Yeah, yeah, I know what Trump said. But the GOP’s got a fever and the only prescription is more regime change in the Middle East with no exit strategy!
Not the first time we’ve had this fever, actually. You’d think we’d have come up with a vaccine by now.
Americans have different views on how the U.S. should conduct its foreign policy in Syria. Seven in 10 voters want more economic sanctions, while 57 percent support airstrikes in Syria and cyberattacks against Assad’s military. Nearly 6 in 10 (58 percent) said they support establishing a no-fly zone over parts of Syria, including targeted airstrikes against Syrian air defense systems.
Americans are split, 44 percent to 43 percent, over whether ground troops should be used to counter terrorist forces in Syria, while 44 percent oppose using ground troops to remove Assad — a move supported by 39 percent of voters…
Regardless of how voters view Assad’s position, the airstrikes Trump ordered in retaliation to the Syrian president were supported by 66 percent of voters, while about a quarter (24 percent) opposed them.
Here’s what the crosstabs look like for the question about using U.S. troops to remove Assad. Among Republican men specifically, support reaches 58 percent:
Who exactly are these pro-regime-change Republicans? Among self-identified conservatives, the split on forcibly removing Assad is just 43/40. It’s a tad higher among Trump voters at 47/39, but still below the overall GOP numbers. One possible explanation: The “somewhat support” group in each category may be imagining “removing Assad” as an operation in the mold of the Bin Laden raid, where Assad wakes up one night to find SEALs rappeling onto his balcony and then they’re gone 90 minutes later. It … wouldn’t work out that way in practice, unless Iran and Hezbollah are much more lax in operational security than everyone believes. And even if it did, what sort of reprisals would be taken by the Russian/Iranian/Alawite axis against Syrian Sunnis to punish the U.S. for bumping off their resident puppet? Let’s think this through.
Can we trust these Morning Consult numbers, though? Some of their data does seem to line up with other recent polls. They’ve got 66 percent in favor of Trump’s airstrikes; CBS found 57 percent in favor while Pew has it at 58 percent, both comparable numbers. Meanwhile, YouGov finds a strong uptick among Republicans who believe that the U.S. “has a responsibility to intervene in trouble spots” around the world, rising from 18 percent in 2013 to 51 percent now, which dovetails with the greater willingness in Morning Consult’s poll to bump off Assad. I wonder in hindsight whether Trump’s isolationist rhetoric on the trail last year found an audience not because Republicans were questioning the wisdom of interventionism but because they were merely questioning the wisdom of Obama. Trump’s pitch was always framed, after all, in terms of America’s current leaders being stupid, with the implication that once he was president we could trust America to be run smartly and effectively again. Well, now that he’s president, Republicans may be expecting smart and effective interventions. Go get Assad!

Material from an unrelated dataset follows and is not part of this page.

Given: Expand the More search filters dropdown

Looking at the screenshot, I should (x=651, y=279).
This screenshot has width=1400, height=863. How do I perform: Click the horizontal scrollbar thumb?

There are other polls, though, that contradict the Morning Consult numbers. When YouGov asked if the U.S. has a responsibility to do anything about the fighting in Syria, Americans split evenly at 36 while Trump voters split narrowly at 39/37. Hard to imagine how we get from there to 52 percent supporting toppling Assad with U.S. troops in the MC data. CBS, meanwhile, found just 18 percent of Americans willing to endorse “full U.S. military involvement in Syria with ground troops” versus 71 percent willing to tolerate nothing more than airstrikes or less. If it’s really true that 52 percent of Republicans are “somewhat” prepared to overthrow Assad by force, it’s probably less a serious policy position than just a flourish of support within his own party for Trump’s airstrikes against America’s new enemy. Once Republicans realized what a regime-change mission would require in terms of manpower and casualties, they’d reconsider. I think?